Стелла положила узкую ладонь на барную стойку и подвинула что-то к моему бокалу. Я посмотрел: это был значок с изображением олимпийского волчонка. Рубиновый глаз его сейчас был темен и пуст.

– Вот, держи. Когда выйдешь отсюда, можешь снова активировать и продолжать от меня прятаться – я не обижусь. Правда. Можешь даже продолжать помогать Яне переправить Ильинского за океан, если я тебя не убедила. Но я бы хотела, чтобы ты подумал и принял решение, очень простое и единственно правильное в твоей ситуации.
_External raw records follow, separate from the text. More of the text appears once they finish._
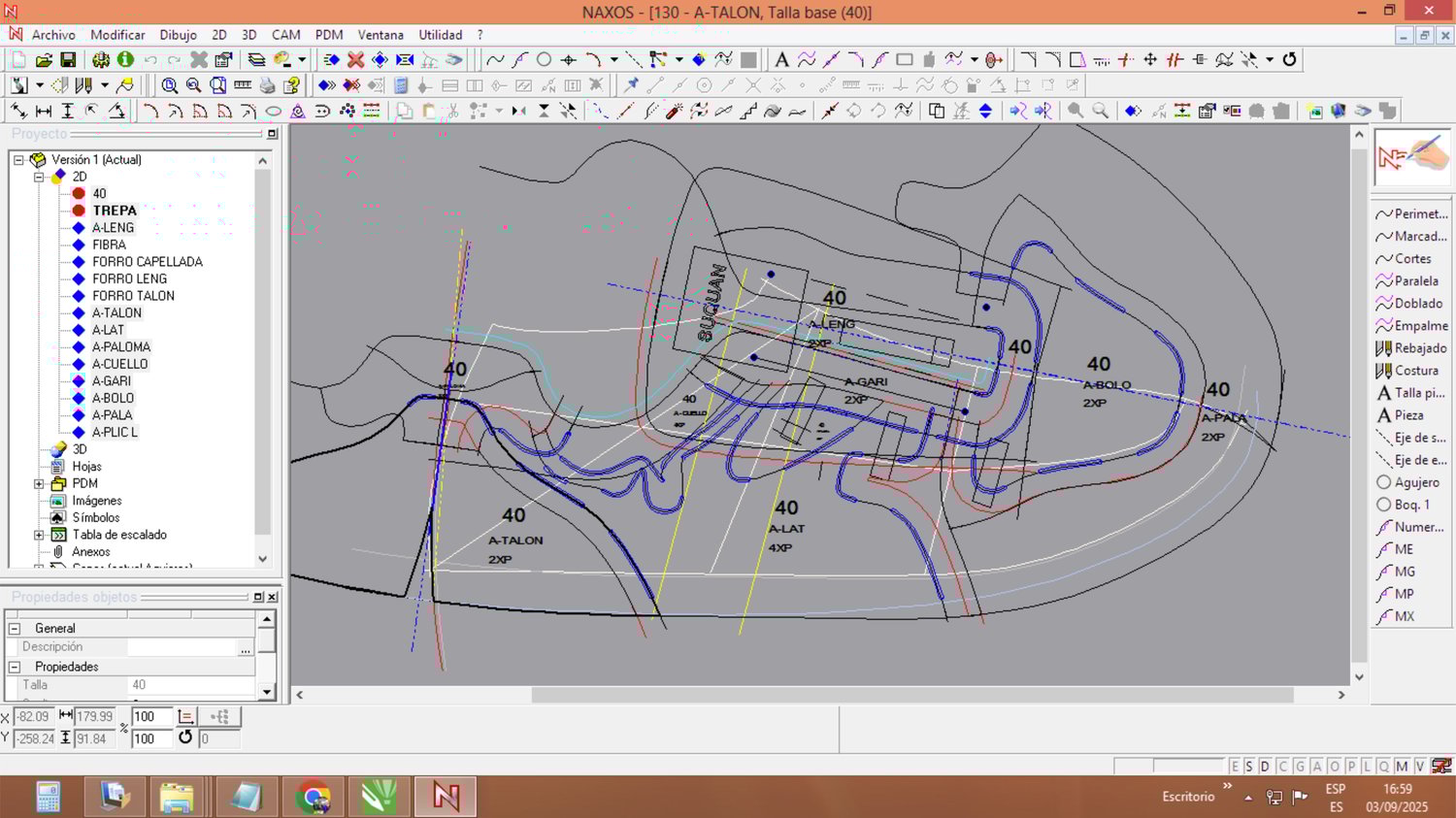Click the scissors cut icon
Image resolution: width=1456 pixels, height=818 pixels.
click(x=452, y=112)
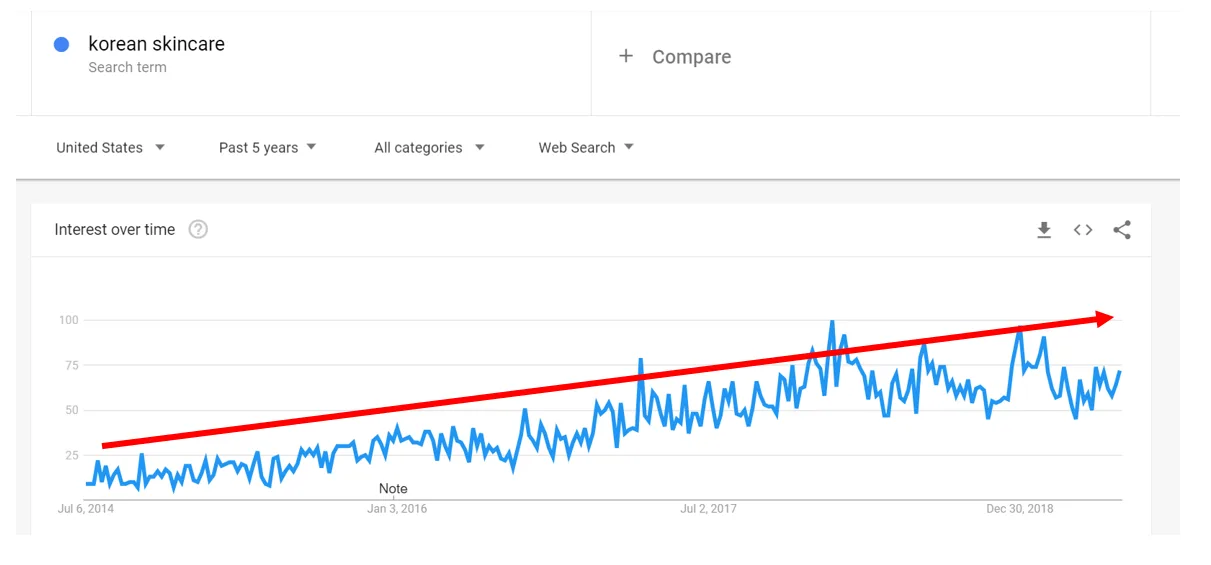Open the Web Search type dropdown
Viewport: 1211px width, 565px height.
click(586, 147)
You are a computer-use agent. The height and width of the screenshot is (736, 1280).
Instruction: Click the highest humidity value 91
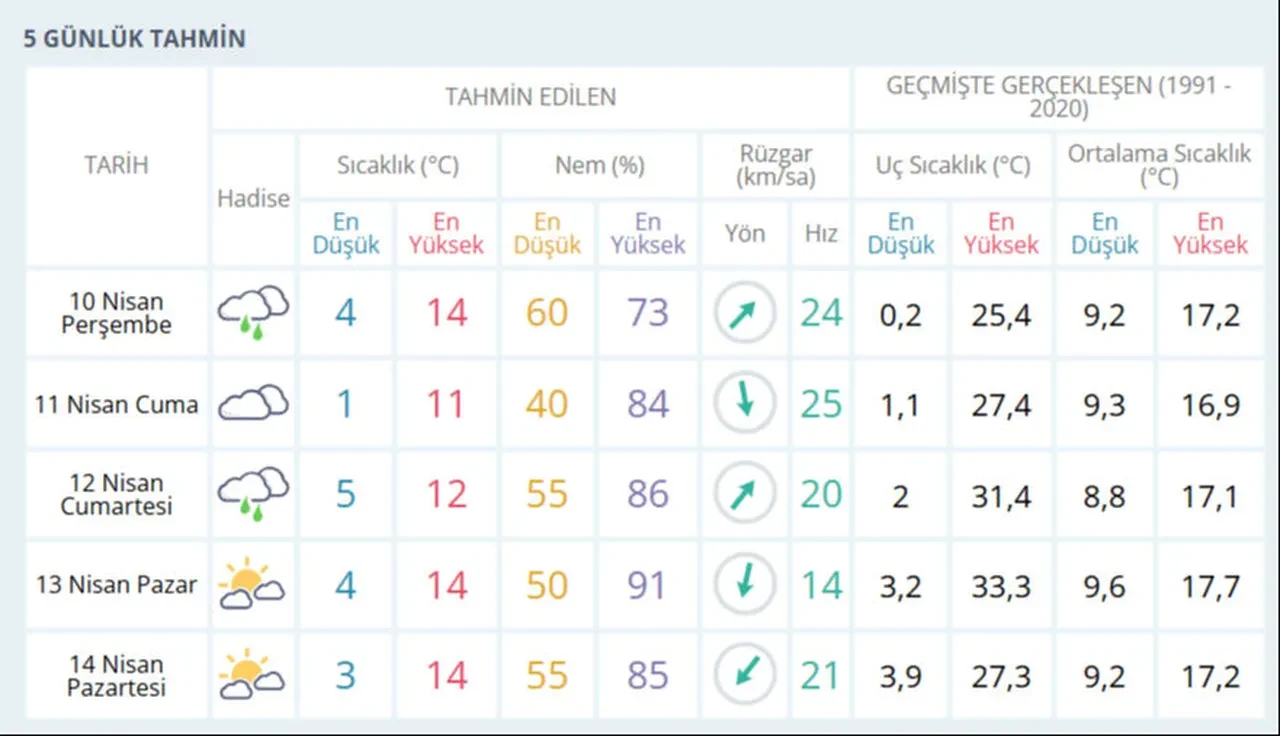pyautogui.click(x=647, y=585)

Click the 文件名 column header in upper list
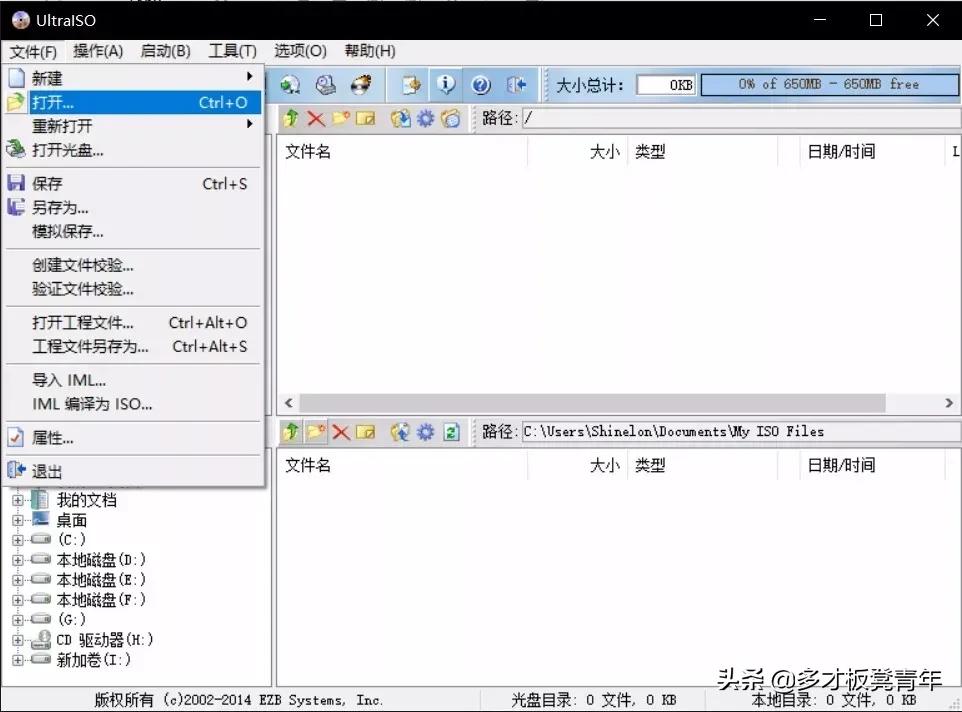coord(308,152)
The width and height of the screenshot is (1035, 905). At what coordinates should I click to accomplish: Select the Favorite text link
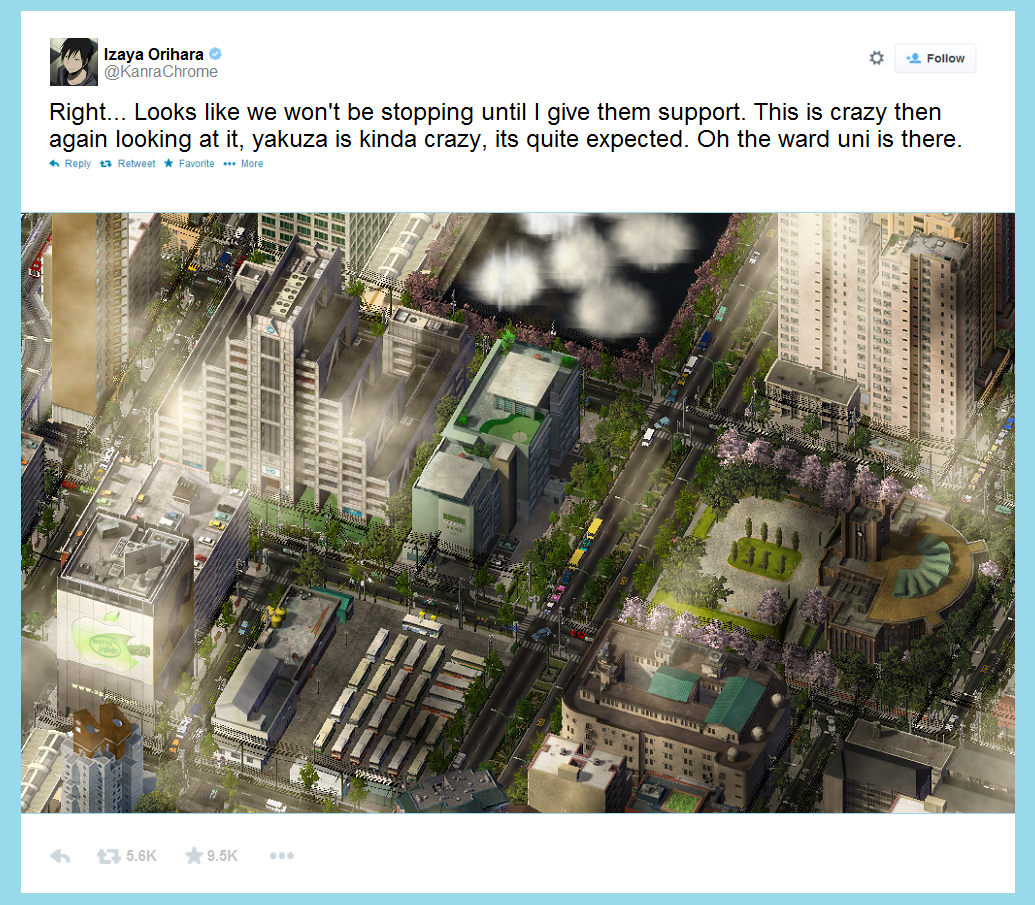pos(197,164)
– Это какое же? – поинтересовался я.

– Сделать, что должен. После вашей вылазки в Светогорск положение твое, Витя, прямо скажем, незавидное. Так что самым разумным будет вспомнить, что ты капитан уголовного розыска, гражданин, в конце концов – и просто передать Ильинского, когда его снова встретишь, соответствующим компетентным органам. Начальству скажешь, что пропал, потому что взял след беглецов и хотел завершить операцию в одиночку – а победителей не судят. Никаких претензий к тебе никто предъявлять не будет, наоборот, станешь героем: звание, премия, все дела. Можешь даже считать себя спасителем человечества, предотвратившим ядерную войну. И все – живи спокойно, счастливо, как нормальный человек. Кстати, со своей стороны могу обещать, что никто из наших ни к тебе, ни к твоей семье даже не приблизится, разве что для того, чтобы помочь немного, если понадобится. Поверь, я умею быть благодарной.

– А что дальше?

– А дальше ты проживешь хорошую, мирную жизнь и тихо умрешь. Как и все. И после этого тебе будет уже все равно, потому что, будем откровенны, хоть ты и славный парень, но шансов на успешное прохождение Испытания у тебя не так, чтобы очень много – это я тебе как мадиах с тысячелетним стажем говорю. Твоя личность будет отформатирована и собрана заново, после чего начнется уже совсем другая история.

– Звучит как-то невесело.

– На самом деле, это очень хорошо звучит, Витя. Сколько тебе сейчас, тридцать? Значит, впереди еще лет сорок, это почти пятнадцать тысяч закатов и рассветов, подумай! Если повезет, сохранишь до пятидесяти лет волосы, до шестидесяти – потенцию, и в здравом уме перейдешь в мир иной. Чем плохо? Если глупостей не творить, не лезть не в свое дело, не пытаться геройствовать, то можно очень комфортно провести эти годы. Что говорить: даже из наших некоторые уходят в люди, чтобы пожить жизнь – другую – ты же слыхал о ванадах? Цени то, что есть, Витя. Поверь, это немало.

– Надеюсь, мне не нужно давать какой-то ответ прямо сейчас?

– Нет, ну что ты! Но если решишься на что-то, дай знать.

– Если решусь, то как мне с тобой связаться?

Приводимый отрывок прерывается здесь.